Ординатура закончилась в июле 1956 года. Семен Юлианович посчитал, что аспирантура мне ни к чему. Диссертацию я доделаю как соискатель. Отец тяжело болел, и я в семье стала единственным добытчиком. На кафедре было место ассистента. Я прошла конкурс и была принята на «настоящую» работу. Кое-какой преподавательский опыт у меня был – два года в ординатуре я вела группы систематически. А главное, нас хорошо учили специальности, я уже твердо усвоила клинический подход. Что же касается педагогики высшей школы, то о ней я узнала лет через 15, когда меня спросили про методички на кафедре, а я поинтересовалась, что это такое. С.Ю. на подобные «мелочи» внимания не обращал. Он учил на производстве и лучше – индивидуально.

Таким образом, побывав в отпуске на море, я явилась в октябре для прохождения службы. Представившись группе, энтузиазма у студиозусов при виде преподавателя я не обнаружила. За спиной кто-то отчетливо прошипел: «Птиса молодая в загаре». Стоило бы им сказать это потише. Я была еще в таком возрасте, когда препятствия стимулируют на активные действия. И не я первая начала! Без нажима я поинтересовалась степенью подготовки моих подопечных, показала им, как надо разбирать больных, а они убедились, что оперировать уже кое- что умею. Иерархия установилась. Косых взглядов больше не было. Мы отзанимались мой цикл, а они попросились со мной еще в поликлинику, где мы месяц сидели на приеме. Разница в возрасте у нас была совсем небольшой, так что имелась почва для неформального общения. Среди студентов того времени было много различного рода «лишенцев»: дети раскулаченных, спецпереселенцы, ЧСИР и т.д. Им доходчиво объясняли, что общежития положены не им, а фронтовикам, детям фронтовиков, спортсменам и активистам. Кстати, и здесь были свои заморочки, п.ч. ребята начинали соображать, кем лучше представиться, фронтовиком или его сыном. Это нередко совпадало, а льготы были разными.

После ординатуры я получила, наряду с врачебной категорией и правом заведовать отделением, обязанность дежурить ответственным (старшим), что и делала в дальнейшем на протяжении 20-ти лет. Дежурить по областной больнице было весьма сложно. Кроме того, 3 дня в неделю к нам везли Ленинский район, который на моей памяти никогда не имел, как и сейчас, ни одного стационара.

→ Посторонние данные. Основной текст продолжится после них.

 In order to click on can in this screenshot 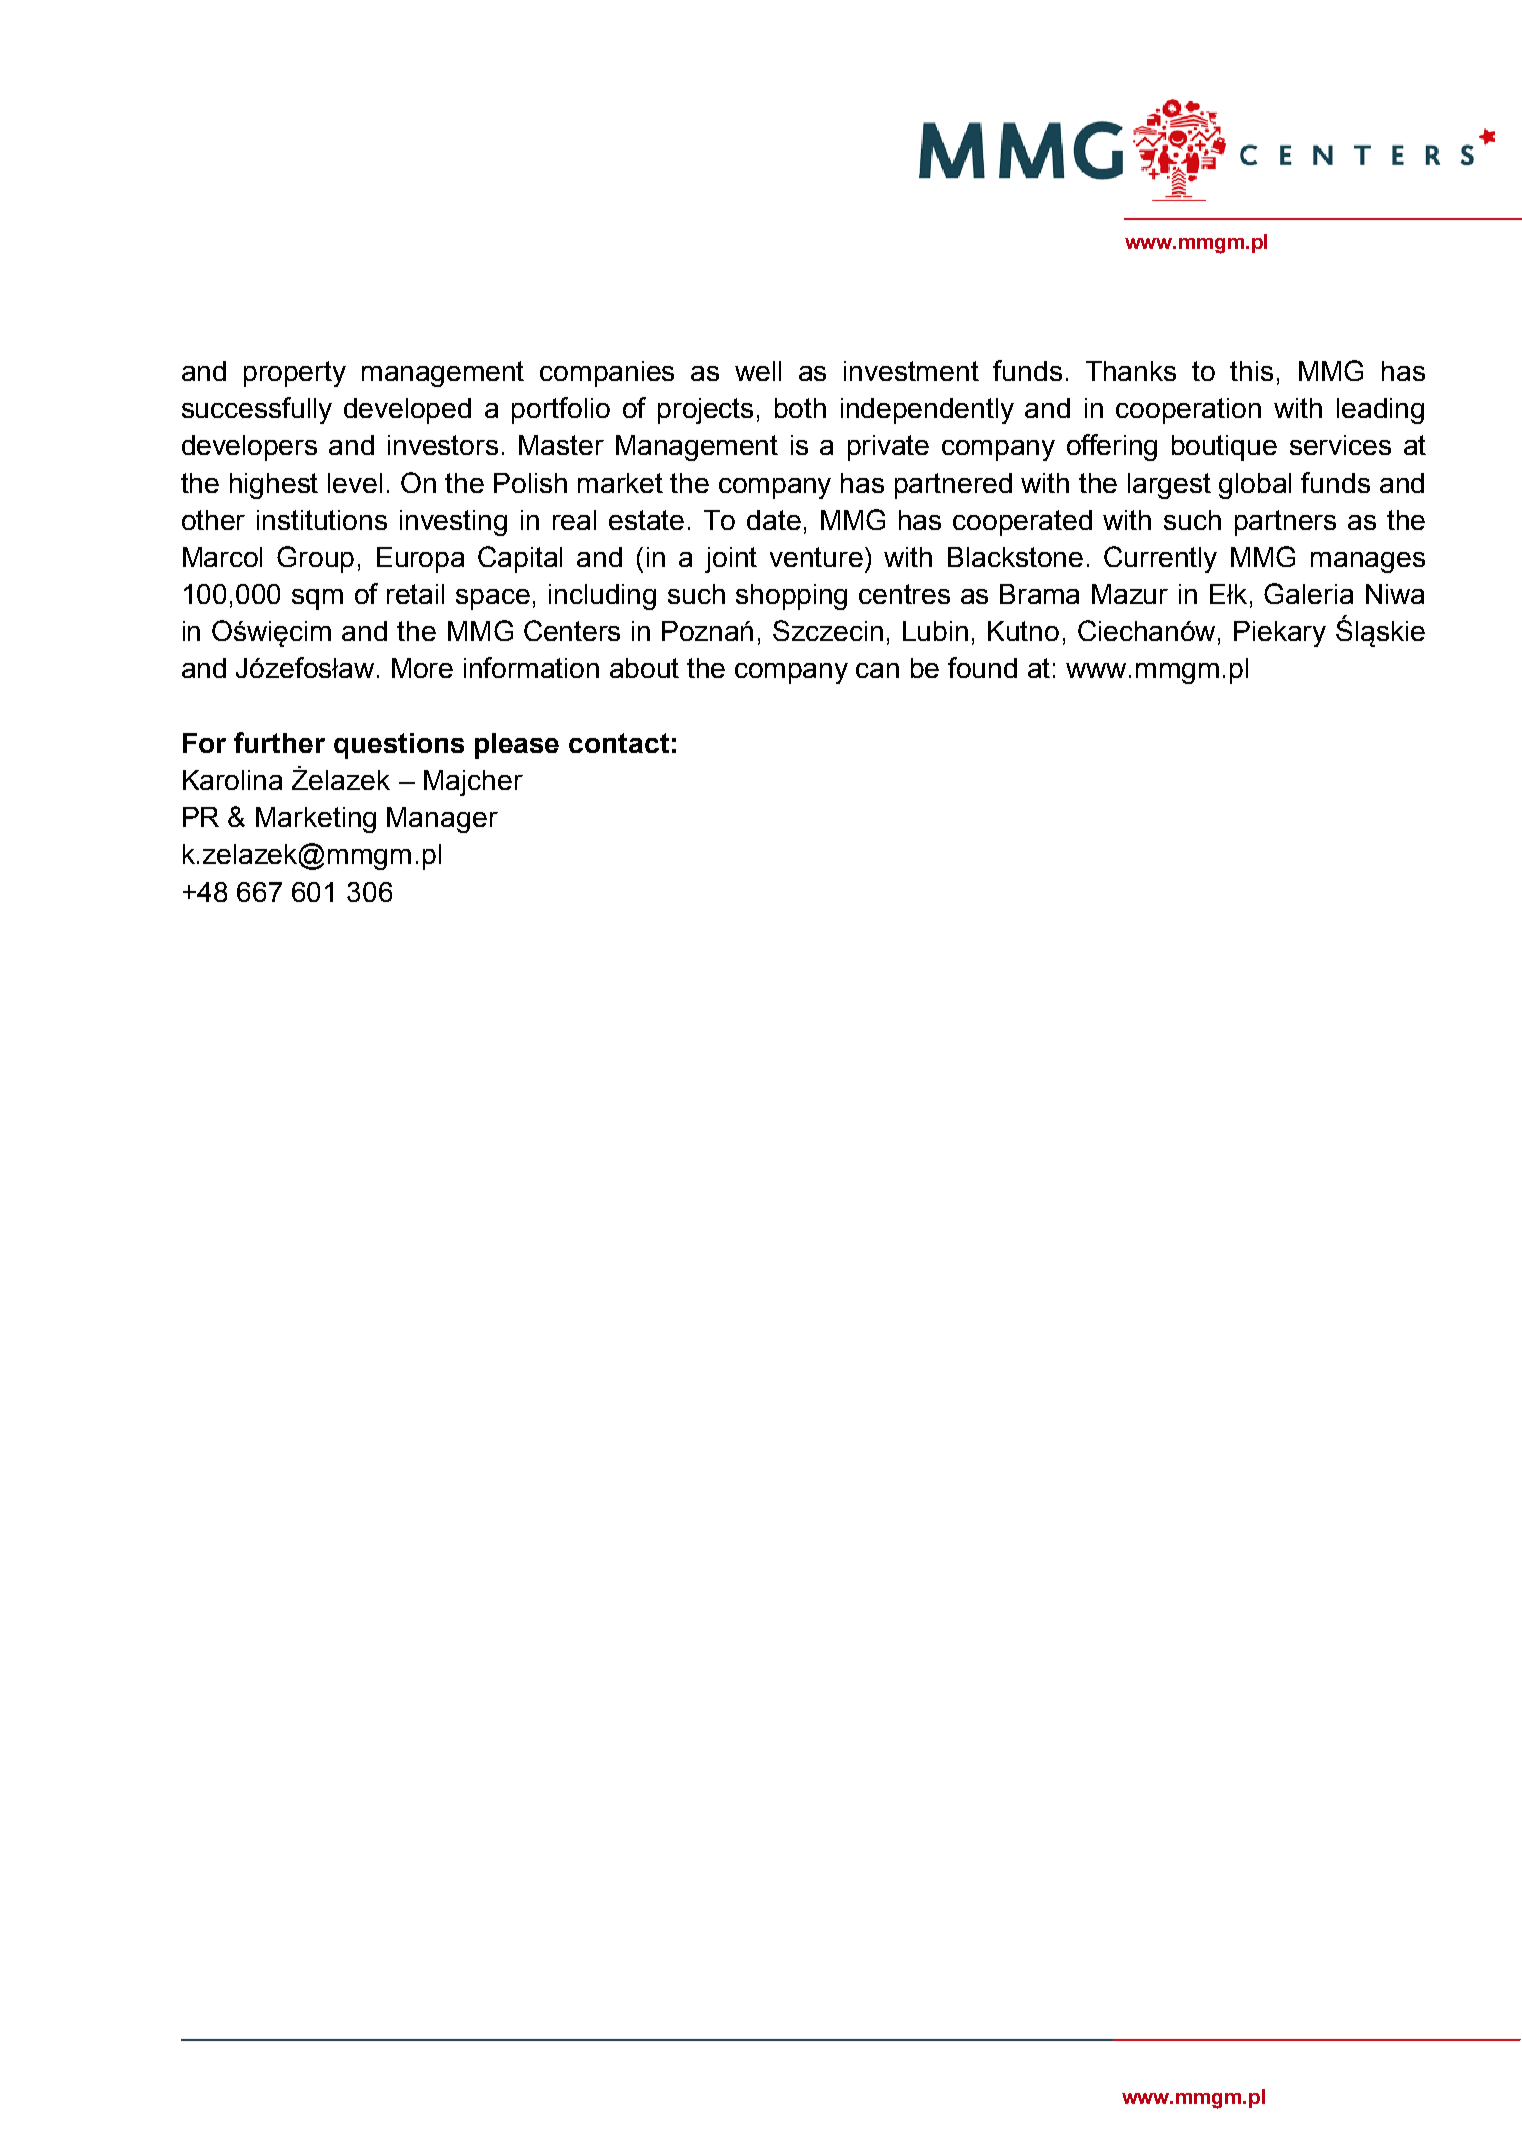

Вообще ни одна областная больница по экстренной помощи не дежурит. Это придумал Семен Юлианович в учебных целях. Отчитаться за дежурство в нашей клинике было ну очень не просто. Линейка проходила очень активно, замечаний была масса, огрехов никогда не пропускали. В процессе я сделала одно важное наблюдение: нельзя сидеть напротив шефа. В этом случае ты находишься в сфере его внимания. Стоило мне переместиться вбок, как попадать стало значительно реже. Между прочим, дежурство не ограничивалось 24 часами. С моей группой никто не занимался, мою палату не вел, операции часто ставили во вторую или третью очередь, принимая во внимание учебный процесс, так что домой попадали только во вторую половину дня.

Однажды бабулька, на вечернем обходе спросила сестру: «А чё, Людмила-то Федоровна содни дежурит, и ночью тоже?» И, услышав положительный ответ, заявила: «Дак вы ее спать-то положте! Она, ведь меня завтра оперироват!». Конечно, сочувствие имело шкурный оттенок, но все равно приятно. Ассистентам за дежурство не платили, поэтому в праздники, чтобы сэкономить двойную оплату на врачах, заведующие ставили кафедральных. Но я не помню, чтобы кто-нибудь такой бессовестной эксплуатацией возмутился. Себе дороже выйдет – потом оперировать не дадут или зашлют в послеоперационную палату. Хирургия имеет много общего с акробатикой – перестанешь систематически работать – и потерял баланс. И учиться надо непрерывно, потому что не будет никогда даже двух одинаковых ситуаций. Самые традиционные операции каждый хирург делает по-своему, и всегда что-то интересное можно подсмотреть. А у нас поучиться было где.